begin Supplied passage

You are viewing a plain text version of this content. The canonical link for it is here.
Posted to java-user@lucene.apache.org by Raghu Ram <ra...@gmail.com> on 2007/10/06 05:20:43 UTC

Group of documents.

Hi,
      We have an application in which we want to index feeds. Each feed is a
collection of articles and some other metadata. The problem is that
sometimes we want to search for feeds and sometimes for articles. As far as
I know lucene doesn't provide any abstraction for grouping  its documents.
The only solution that we have in our minds now is to have two indexes one
for articles and one for feeds. There are two problems with this approach
1) redundancy
2) as feeds are just a collection of articles and get updated we have to
continuously update the document that represents the feed in the feed index.
Is this an efficient operation ??

Can we have any other solutions/hacks for this problem ??
Thanks.

Re: Group of documents.

Posted by Chris Hostetter <ho...@fucit.org>.
: The only solution that we have in our minds now is to have two indexes one
: for articles and one for feeds. There are two problems with this approach
: 1) redundancy

this isn't really a "problem" a lucene index is designed to make searching 
fast, not to be a normalized data store -- there are lots of little 
redundencies inside of a lucene index to make searching faster, you're 
just talking about adding one higher up.  

alterntately you could just have an index of articles and when you want to 
"search for a feed" you would scan through every matching article to build 
a list of matching feeds.  this would be less "redundent" but it would 
also probably be slower.

end Supplied passage

(Aim):
Answer these questions about the thread on grouping Lucene documents:
1. What does each feed consist of, according to the first post?
2. What two problems does the first post list with using two indexes?
3. What does the reply say a Lucene index is designed to do?
Answer from the thread on grouping Lucene documents and nothing else.

begin Given records

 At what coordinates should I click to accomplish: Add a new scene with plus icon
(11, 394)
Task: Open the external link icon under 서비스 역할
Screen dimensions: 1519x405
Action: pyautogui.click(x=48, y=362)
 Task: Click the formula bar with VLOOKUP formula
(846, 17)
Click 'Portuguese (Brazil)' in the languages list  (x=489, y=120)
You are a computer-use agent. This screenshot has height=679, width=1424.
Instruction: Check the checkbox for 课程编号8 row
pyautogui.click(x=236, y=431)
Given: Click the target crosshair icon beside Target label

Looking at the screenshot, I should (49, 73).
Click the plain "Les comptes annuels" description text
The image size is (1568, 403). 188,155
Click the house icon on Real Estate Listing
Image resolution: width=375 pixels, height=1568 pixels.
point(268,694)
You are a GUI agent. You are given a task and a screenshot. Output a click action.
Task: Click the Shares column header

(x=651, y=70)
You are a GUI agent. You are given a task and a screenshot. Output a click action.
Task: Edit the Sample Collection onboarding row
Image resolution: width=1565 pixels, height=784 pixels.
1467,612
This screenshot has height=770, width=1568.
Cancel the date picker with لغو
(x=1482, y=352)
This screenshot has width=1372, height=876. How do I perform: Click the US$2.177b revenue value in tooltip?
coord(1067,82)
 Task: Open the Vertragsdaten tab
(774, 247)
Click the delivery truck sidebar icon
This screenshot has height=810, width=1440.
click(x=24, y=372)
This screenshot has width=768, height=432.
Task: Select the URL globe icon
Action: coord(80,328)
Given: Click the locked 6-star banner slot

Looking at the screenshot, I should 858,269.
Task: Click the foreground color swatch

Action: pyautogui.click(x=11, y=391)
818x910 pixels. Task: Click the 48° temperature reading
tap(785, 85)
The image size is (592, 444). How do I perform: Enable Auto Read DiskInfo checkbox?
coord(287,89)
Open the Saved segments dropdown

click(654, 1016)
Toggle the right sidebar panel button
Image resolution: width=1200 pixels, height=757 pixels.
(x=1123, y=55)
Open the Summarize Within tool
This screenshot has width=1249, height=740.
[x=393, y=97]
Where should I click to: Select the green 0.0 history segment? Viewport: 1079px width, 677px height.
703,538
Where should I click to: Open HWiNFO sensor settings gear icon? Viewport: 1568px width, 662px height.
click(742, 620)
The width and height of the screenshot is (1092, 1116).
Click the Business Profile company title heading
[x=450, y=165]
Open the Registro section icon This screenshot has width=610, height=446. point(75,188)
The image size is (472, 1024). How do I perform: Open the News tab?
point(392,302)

end Given records

(Answer to the task):
1. A collection of articles and some other metadata.
2. Redundancy, and the need to continuously update the document that represents the feed in the feed index as feeds get updated.
3. Make searching fast.